Day 4: April 2021
#APRIL2021 My 12 days of deliciousness continues…
For so many of us, myself obviously included, food if not cooking has anchored and sustained us during an otherwise topsy-turvy, mind-bogglingly insane, frightening, surreal and uncertain near two years. People baked sourdough. Others made banana bread. And remember that frothy coffee thing? I don’t know what it was, but I know people were into it.

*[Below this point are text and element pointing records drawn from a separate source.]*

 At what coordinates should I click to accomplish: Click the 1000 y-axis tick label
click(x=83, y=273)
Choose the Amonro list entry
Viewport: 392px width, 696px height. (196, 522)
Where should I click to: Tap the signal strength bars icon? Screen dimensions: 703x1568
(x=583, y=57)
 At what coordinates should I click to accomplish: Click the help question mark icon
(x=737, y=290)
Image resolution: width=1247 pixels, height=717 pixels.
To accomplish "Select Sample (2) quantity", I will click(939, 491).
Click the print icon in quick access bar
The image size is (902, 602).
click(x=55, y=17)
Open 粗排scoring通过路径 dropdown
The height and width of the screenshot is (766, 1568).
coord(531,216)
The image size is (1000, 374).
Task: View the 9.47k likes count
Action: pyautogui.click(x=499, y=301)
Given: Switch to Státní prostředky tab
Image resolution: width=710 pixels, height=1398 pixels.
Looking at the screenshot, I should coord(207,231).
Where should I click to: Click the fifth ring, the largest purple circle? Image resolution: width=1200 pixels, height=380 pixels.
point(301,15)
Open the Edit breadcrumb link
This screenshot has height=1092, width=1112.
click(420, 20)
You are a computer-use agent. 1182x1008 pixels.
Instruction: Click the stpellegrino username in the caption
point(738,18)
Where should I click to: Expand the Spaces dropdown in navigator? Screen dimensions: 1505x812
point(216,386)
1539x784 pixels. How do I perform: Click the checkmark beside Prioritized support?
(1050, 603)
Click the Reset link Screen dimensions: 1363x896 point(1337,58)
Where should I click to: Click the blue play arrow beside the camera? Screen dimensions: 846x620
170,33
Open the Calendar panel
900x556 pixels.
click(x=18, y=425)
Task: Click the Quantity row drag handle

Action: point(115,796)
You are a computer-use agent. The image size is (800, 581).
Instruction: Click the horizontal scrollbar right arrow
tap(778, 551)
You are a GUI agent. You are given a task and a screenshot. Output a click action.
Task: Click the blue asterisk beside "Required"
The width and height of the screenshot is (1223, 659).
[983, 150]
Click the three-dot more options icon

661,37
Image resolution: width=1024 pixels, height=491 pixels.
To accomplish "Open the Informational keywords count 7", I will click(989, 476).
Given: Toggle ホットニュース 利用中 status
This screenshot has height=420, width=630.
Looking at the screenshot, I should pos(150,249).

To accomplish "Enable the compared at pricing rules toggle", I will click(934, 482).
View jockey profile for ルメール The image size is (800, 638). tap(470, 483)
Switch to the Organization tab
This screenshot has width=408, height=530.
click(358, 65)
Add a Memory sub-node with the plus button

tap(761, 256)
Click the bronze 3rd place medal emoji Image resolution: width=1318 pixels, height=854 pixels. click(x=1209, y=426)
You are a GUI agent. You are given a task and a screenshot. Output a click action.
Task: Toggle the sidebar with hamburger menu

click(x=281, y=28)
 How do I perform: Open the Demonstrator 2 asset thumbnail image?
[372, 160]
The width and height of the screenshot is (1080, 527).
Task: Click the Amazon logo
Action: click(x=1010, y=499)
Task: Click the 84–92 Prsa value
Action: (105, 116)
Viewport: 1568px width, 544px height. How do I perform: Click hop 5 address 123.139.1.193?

I cooked for comfort. I planned meals for structure. I organized grocery deliveries for stability. And I sought out, in cooking, a way to escape, if only for a meal, the confines of my home, my neighborhood, my adopted country (so aptly dubbed “little plague island” by an American journalist). And in April 2021, I escaped to the eastern coast of Africa, courtesy of @hawahassan and @turshen ‘s gorgeous “In Bibi’s Kitchen.”
I was hooked even before I had a copy of this incredible tome in my hands. I was drawn to the book because of its grounding in and highlighting of the women who cook and nourish and feed and sustain their families, communities and cultures, but whose contributions to food and food history are so often neglected. Plus, like me, Julia Turshen is a @barnardcollege alum, whose lentils from “Small Victories” saved me and Ed during the early months of Theo’s infancy. Buying the book unseen was a no-brainer. And then I opened it…and I opened my taste buds to flavors and spices and combinations I didn’t know existed. And then I was gone— Theo and Ed too— to the coast of Africa, away from Little Plague Island, to Bibi’s kitchen, to the tables of women who, like me and so many of us, are just trying to hold ourselves and our families together, to nurture, feed, love and comfort as best as we can.